◆ **Extract**:
Angelo Giuseppe Roncalli (Pope John XXIII) was born on the 25th of November 1881 in Sotto il Monte. He was the eldest son of Giovanni Battista Roncalli (1854 – July 1935) and Marianna Giulia Mazzolla (1855 – 20 February 1939), and fourth in a family of 13. His family worked as sharecroppers, as did most of the people of Sotto il Monte. On January 12 of 1953, he was appointed Patriarch of Venice and then raised to the rank of Cardinal-Priest of Santa Prisca by Pope Pius XII. He was elected pope at 4:30 pm, with a total of 38 votes on October 9, 1958. Pope John XXIII's Papacy began on October 18 of 1958 and his Papacy ended on June 3 of 1963. On September 23 of 1962, Pope John XXIII was first diagnosed with stomach cancer. Then on June 3 of 1963 he died at age 81, in Apostolic Palace, Vatican City.
Professor Gennaro Golia was an assistant at the Anatomy Department of the Medical School of the Catholic University in Rome. "He confirmed that he was asked to perform the operation of preserving the pope’s remains and carried out this duty using a technique of his own invention". This was not intended to be true ‘embalming’, as some have insinuated. True embalming requires removing the body fluids and all of the internal organs from the body, including the brain. While Prof. Golia’s ‘treatment’ of the body was supposed to temporarily stop the degeneration process, it was never meant to preserve the body forever. This treatment cannot explain the present incorrupt state of Pope John XXII.
Pope John XXIII had many famous quotes, such as: "Men are like wine - some turn to vinegar, but the best improve with age." "I have looked into your eyes with my eyes. I have put my heart near your heart." "See everything, overlook a great deal, correct a little."

◆ **The data**:
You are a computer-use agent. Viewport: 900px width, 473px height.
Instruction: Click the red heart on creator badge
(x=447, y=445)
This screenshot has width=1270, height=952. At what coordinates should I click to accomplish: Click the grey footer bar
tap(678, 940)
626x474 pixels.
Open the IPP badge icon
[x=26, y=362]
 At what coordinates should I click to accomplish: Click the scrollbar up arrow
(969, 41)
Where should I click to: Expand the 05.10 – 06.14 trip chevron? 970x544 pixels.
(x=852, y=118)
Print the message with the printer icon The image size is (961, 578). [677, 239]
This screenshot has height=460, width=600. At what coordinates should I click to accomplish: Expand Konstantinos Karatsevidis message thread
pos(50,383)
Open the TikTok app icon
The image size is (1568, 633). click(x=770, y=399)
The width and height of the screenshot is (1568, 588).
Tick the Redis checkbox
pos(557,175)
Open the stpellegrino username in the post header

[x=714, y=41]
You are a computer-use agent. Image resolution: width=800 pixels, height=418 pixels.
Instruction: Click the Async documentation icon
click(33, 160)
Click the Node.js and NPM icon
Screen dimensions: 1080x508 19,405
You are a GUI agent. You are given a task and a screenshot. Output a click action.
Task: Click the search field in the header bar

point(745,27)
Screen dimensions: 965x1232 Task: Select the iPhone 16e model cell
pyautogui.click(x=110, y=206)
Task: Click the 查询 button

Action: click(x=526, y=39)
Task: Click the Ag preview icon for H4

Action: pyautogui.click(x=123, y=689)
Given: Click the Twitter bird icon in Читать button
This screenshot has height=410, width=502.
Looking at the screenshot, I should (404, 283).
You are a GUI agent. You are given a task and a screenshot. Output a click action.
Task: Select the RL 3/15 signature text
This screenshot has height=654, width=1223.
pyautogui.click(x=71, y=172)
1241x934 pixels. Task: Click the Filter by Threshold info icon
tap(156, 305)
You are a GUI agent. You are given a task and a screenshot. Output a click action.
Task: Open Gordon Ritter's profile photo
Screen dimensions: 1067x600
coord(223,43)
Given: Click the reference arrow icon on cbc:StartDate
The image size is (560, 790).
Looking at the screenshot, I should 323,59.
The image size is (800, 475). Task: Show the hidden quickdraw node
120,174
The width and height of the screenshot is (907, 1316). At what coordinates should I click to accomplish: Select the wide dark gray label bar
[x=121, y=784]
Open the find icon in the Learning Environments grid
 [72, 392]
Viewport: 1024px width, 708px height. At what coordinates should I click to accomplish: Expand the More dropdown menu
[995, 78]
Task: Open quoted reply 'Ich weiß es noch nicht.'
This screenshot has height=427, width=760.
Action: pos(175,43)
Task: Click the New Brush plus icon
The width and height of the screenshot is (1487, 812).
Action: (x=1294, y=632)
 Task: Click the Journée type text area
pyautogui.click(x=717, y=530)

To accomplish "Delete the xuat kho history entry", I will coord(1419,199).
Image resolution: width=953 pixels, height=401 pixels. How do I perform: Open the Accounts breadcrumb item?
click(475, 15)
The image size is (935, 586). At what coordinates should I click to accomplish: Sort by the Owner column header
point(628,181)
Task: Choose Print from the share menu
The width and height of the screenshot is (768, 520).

◆ **The task**: Copy the stretch of the Pope John XXIII text from "Angelo Giuseppe Roncalli" through "Palace, Vatican City.". Rely solely on the text about Pope John XXIII; the entries are not a source for anything here.

◆ **Written answer**:
Angelo Giuseppe Roncalli (Pope John XXIII) was born on the 25th of November 1881 in Sotto il Monte. He was the eldest son of Giovanni Battista Roncalli (1854 – July 1935) and Marianna Giulia Mazzolla (1855 – 20 February 1939), and fourth in a family of 13. His family worked as sharecroppers, as did most of the people of Sotto il Monte. On January 12 of 1953, he was appointed Patriarch of Venice and then raised to the rank of Cardinal-Priest of Santa Prisca by Pope Pius XII. He was elected pope at 4:30 pm, with a total of 38 votes on October 9, 1958. Pope John XXIII's Papacy began on October 18 of 1958 and his Papacy ended on June 3 of 1963. On September 23 of 1962, Pope John XXIII was first diagnosed with stomach cancer. Then on June 3 of 1963 he died at age 81, in Apostolic Palace, Vatican City.